Guten Tag! Buenas Noches! Bonsoir! Good evening! were the welcomes which kicked off the evening at Woodside Hall in Maryhill on Thursday 20th April 2017. The Language Hub – a group of parents seeking support for their pre-school libraries project which supports bilingualism, second language learning and maintaining mother tongue language skills - they were the first group to pitch their idea to the community at the Over to You participatory budgeting event.
Community groups of all sizes were invited by the Over to You steering group to submit proposals for under £1000 which could help empower local communities to promote inclusion and which would have a positive impact in Glasgow, North of the river. After a chance to browse the participating projects’ stalls and share a delicious meal, community members were all ears to hear the 12 projects pitch their ideas for engaging with local minority ethnic communities.
The groups were eager to get up on stage, and the entertainment was not in short supply as we heard an African song from the children’s choir of ACWA (African and Caribbean Women’s Association), a group of women who have been coming together since 1988 to share their cultural history, talk about shared issues as women and mothers, and support their children to learn about their African and Caribbean heritage.
“Hearing the children sing traditional songs also helps senior citizens connect with African myths and stories”
Jamilah Hussan Mahmud, Secretary of ACWA
As the evening progressed the groups pitched for funds to support events and activities which would bring together the diverse community of Glasgow North. Proposals included a Community Festival, a Social Cohesion event to engage minority ethnic communities in a new movement and physical activity centre, and an alternatives to violence project which promised “a more peaceful Glasgow North” by bringing people together to manage conflict.
Groups also sought funds for equipment, class instructors, and materials - including the production of a community directory - all ideas developed and presented by community members of all ages, and from a range of different communities through poetry, group presentations and testimonies of the impact that their groups and activities have.
“We are looking to be able to expand to include different social groups and so we have a series of events coming up that are all about community cohesion, so this event gave us the chance to come and bid for some funding to help us to be able to put that event on”
Jacqui Stone, Secretary, Movement Park
The Over to You participatory budgeting project is being led by the West of Scotland Regional Equalities Council (WSREC), who have developed 4 participatory budgeting pilots, each with a focus on engaging minority ethnic communities: Glasgow North, Glasgow South, North Lanarkshire and Renfrewshire.
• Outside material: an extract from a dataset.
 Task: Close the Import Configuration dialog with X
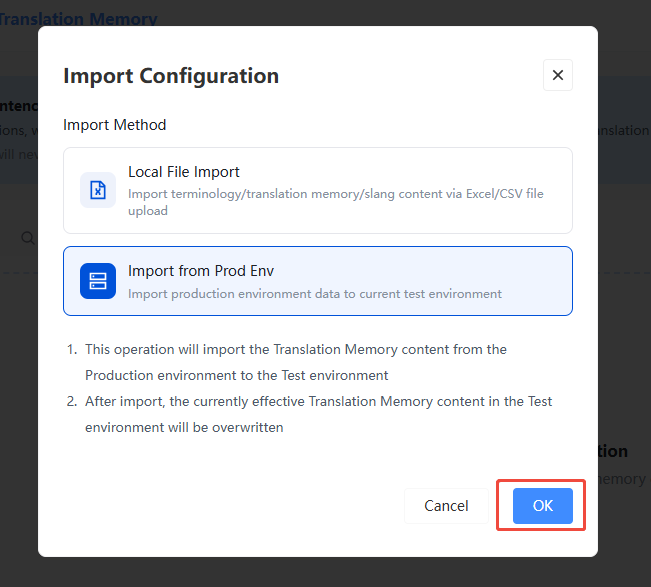point(558,75)
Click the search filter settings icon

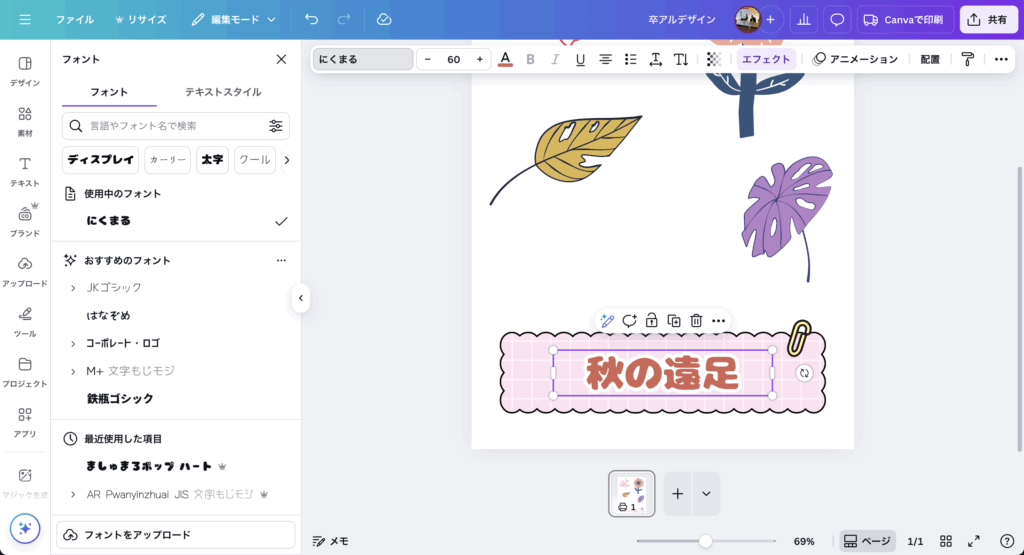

Groups were invited to apply for between £100 and £1000 for project or activity costs and the process was open to local, community, voluntary or non-profit organisations, including informal groups.
“We stipulated that groups should have an income of less than £50,000 per year to apply to be eligible for the fund. This meant we had to turn some applicant groups away, but we really wanted to ensure that the process reached the groups who might not normally have the opportunity to apply for funding” Caroline McKoen, West of Scotland Regional Equalities Council
12 projects pitched in Glasgow North, with £10,000 distributed, and all applicants successful in receiving some funding towards their proposal, but the process across the 4 areas has had a total of 45 projects pitching their ideas to their local communities, with a total of £40,000 distributed for projects promoting inclusion and engaging minority ethnic communities.
“Bringing everyone together is a very good idea and having people have their say. It’s not just about a panel of judges being the ones to judge you but you have the community deciding whether or not you are going to have the funds.”
Jamilah Hussan Mahmud, Secretary of ACWA
Participants were asked to give a score for every project (from 1-5), and then the total scores for each were counted and the funds distributed in order. This ensured each project was given equal consideration and that the community listened to all of the pitches and learned about each of the projects in turn.
“I liked hearing all of what they are doing, I had never heard of most of them, in fact except for the two [projects] I support, I had never heard of the others at all. They were all excellent. What’s going on in Maryhill is wonderful!” Participant
As this participatory budgeting process asked groups to focus on engaging minority ethnic communities, it brought together a wide range of community-led activity representing the diverse range of groups in the communities of Glasgow North. As well as highlighting the groups who focus on support to specific minority communities, the process was a great opportunity for those who offer a broader service to focus on engaging those groups and promote greater inclusion:
So it’s Over to the communities Glasgow North now, to take forward their fantastic ideas with the funds distributed to them by the community, and share the inclusion, enthusiasm and creativity that we saw on Thursday night through this participatory process.
“As far as I am concerned it’s been a total joy! The whole process from start to finish, and getting the funding is just the icing on the cake… the cherry on the icing on the cake!”